Your laundry list above is fairly vague, since you don't list YOUR 
requirements.  However, I did a very extensive test of SSL VPN devices a 
few years ago which is still VERY applicable to the products that were 
in it.  This is considered a fairly mature market, and the F5 box of 
today is not very different from the one of three years ago.

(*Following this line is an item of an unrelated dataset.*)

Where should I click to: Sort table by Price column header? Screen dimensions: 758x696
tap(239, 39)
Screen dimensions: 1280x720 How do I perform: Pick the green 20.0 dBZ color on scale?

You might consider figuring out what you want to do with the box, and 
then measuring the contenders against that, rather than asking "which is 
the most scalable," since in the NANOG context that could mean anything 
from "two-node active/active cluster" to "geographic clustering in 40 
data centers."  (Nick will at this point chime in with his now-famous 
"string analogy")

Try reading this:

http://www.networkworld.com/reviews/2005/121905-ssl-test-intro.html?rl

It's dated 2005, so you can assume that annoying bugs are fixed, but 
product feature sets are very similar.  There's also some more recent 
SSL VPN testing I've done in Network World, such as the Netgear box (not 
  designed for the enterprise) and just last week the Microsoft one.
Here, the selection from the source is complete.